Tag Archives: Garth Risk Hallberg

Books I didn’t read in 2015

I get overwhelmed by how many books, good books, there are to read. There are just not enough hours in the day to read them all. Today I will write about some of the debut novels published in 2015 that I didn’t get to yet.

Garth Risk Hallberg’s, City on Fire is the debut that got the most attention in 2015. However many of the stories focus more on his enormous advance (2 million dollars) than the book itself. The book was included in a round up by The New Republic about 2015 books with mixed reviews, which also included Bill Clegg’s debut novel, Did You Ever Have a Family.
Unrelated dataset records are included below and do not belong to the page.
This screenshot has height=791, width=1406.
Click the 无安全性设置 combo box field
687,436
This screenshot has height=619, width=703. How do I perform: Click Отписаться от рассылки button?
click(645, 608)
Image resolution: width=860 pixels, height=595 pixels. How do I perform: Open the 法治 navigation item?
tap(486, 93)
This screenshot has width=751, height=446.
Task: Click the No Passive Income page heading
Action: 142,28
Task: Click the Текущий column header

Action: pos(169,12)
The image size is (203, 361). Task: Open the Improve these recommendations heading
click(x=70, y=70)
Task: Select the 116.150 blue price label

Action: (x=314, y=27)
I am intrigued by Hallberg’s story, set in NYC in the 70s, but a little daunted by the length, over 900 pages! And Clegg’s book, a story of a family loss, also looks moving.

And Paula Hawkins’ debut Girl on the Train, coined this year’s Gone Girl, continues to do quite well as one of the few debuts on the bestseller list. For those of you who like thrillers, it is meant to be a good read, but this book is getting enough attention that I might not review it.
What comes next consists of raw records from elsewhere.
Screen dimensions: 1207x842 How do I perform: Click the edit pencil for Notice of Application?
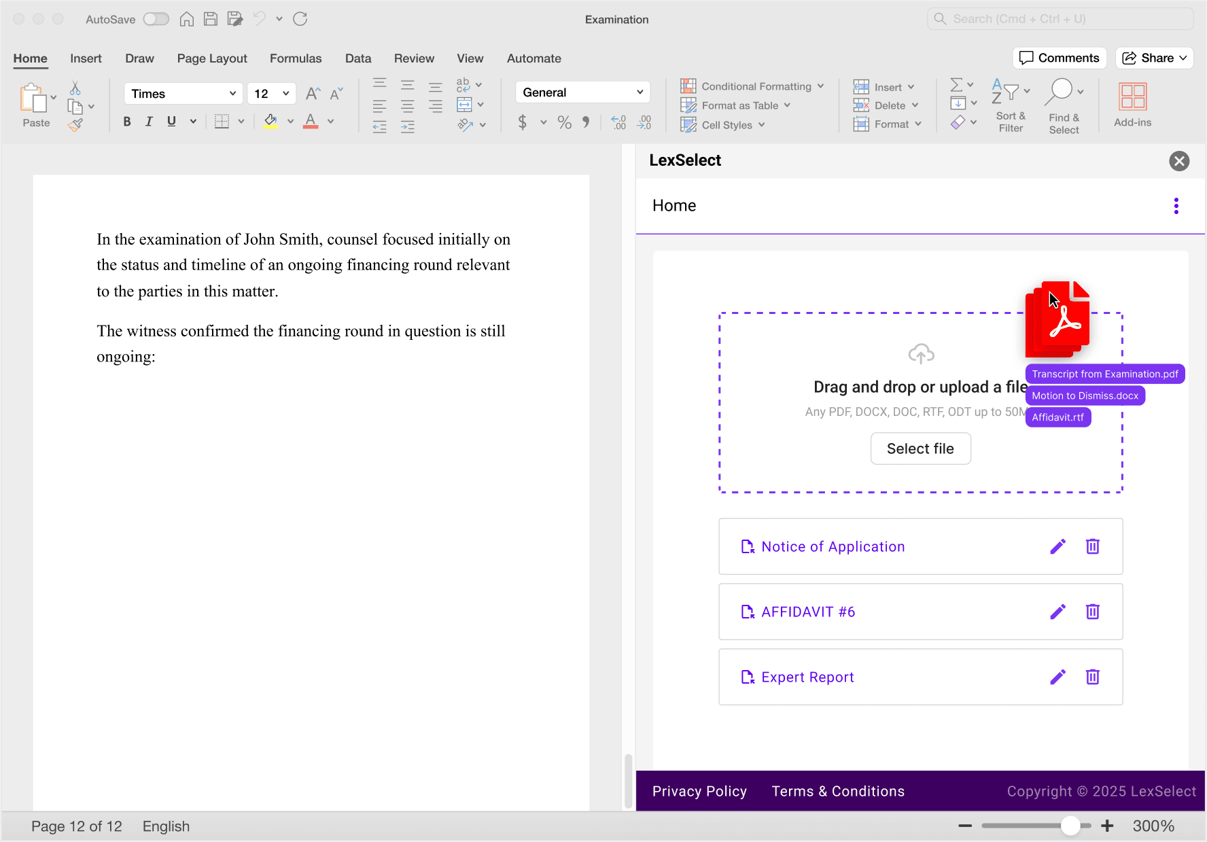click(1057, 546)
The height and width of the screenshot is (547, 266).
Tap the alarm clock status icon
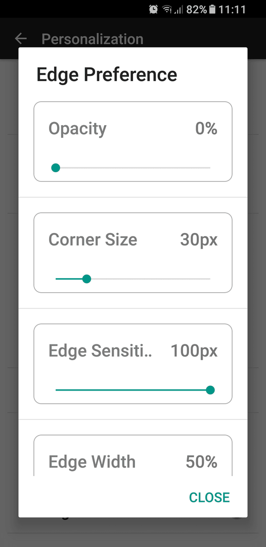coord(154,10)
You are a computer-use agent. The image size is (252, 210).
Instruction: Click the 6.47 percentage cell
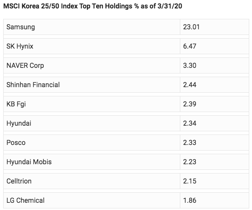pyautogui.click(x=190, y=47)

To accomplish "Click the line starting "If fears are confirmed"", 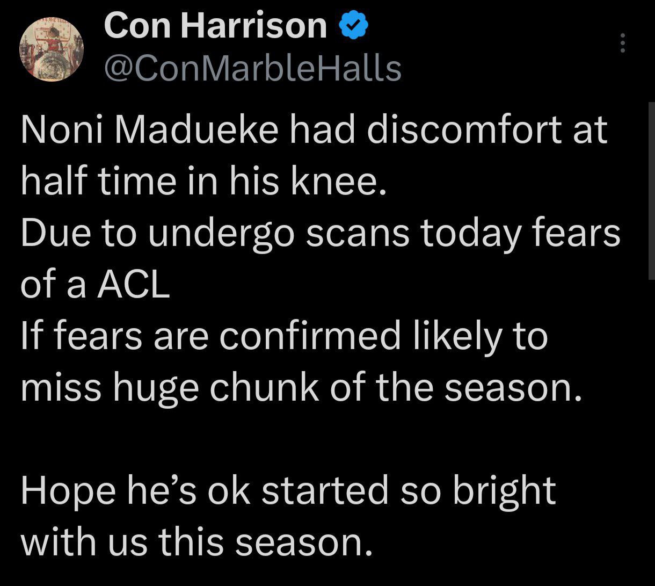I will point(284,337).
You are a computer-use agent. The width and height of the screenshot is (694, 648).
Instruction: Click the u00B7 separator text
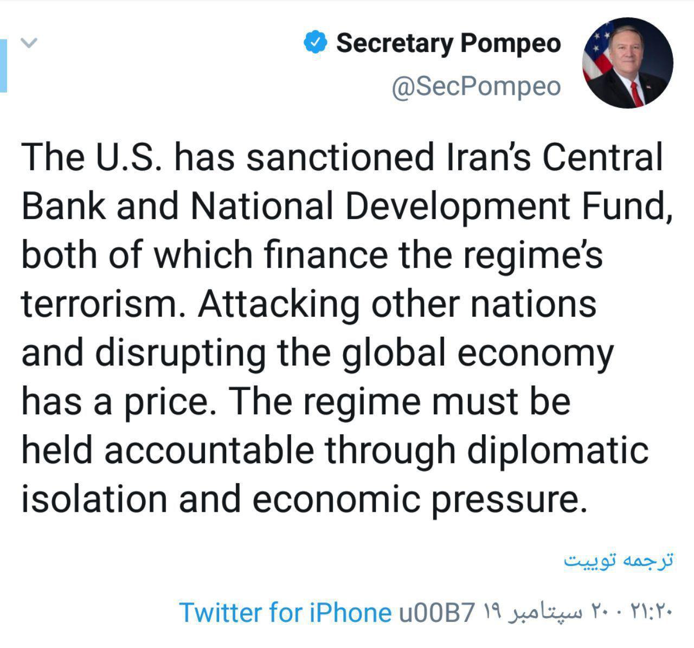pos(436,613)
Some books I hope to read are:

The Fishermen, by Chigozie Obioma is a story of four Nigerian brothers and how an encounter with a madman changes their lives. This book was shortlisted for the Booker and other prizes.

The Turner House, by Angela Flournoy is a story of an African American family in Detroit. Flournoy was a finalist for the Center for Fiction’s Debut Book Prize for this book.
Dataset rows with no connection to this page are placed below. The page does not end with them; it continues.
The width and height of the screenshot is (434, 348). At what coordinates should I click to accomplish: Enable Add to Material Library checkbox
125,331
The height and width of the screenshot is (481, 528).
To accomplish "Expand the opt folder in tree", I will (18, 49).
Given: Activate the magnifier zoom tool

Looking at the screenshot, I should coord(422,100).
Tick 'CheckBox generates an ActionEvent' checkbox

Gonzo Girl, by Cheryl Della Pietra is a fictionalized account of her years working as an assistant to Hunter S Thompson. Should be a fun read!

And The Ambassadors, by George Lerner is set in Africa and New York and explores a family with a father who does expat work, traveling regularly to Africa and how that impacts his son and wife.

To a great year of reading in 2016! More reviews to come later this month.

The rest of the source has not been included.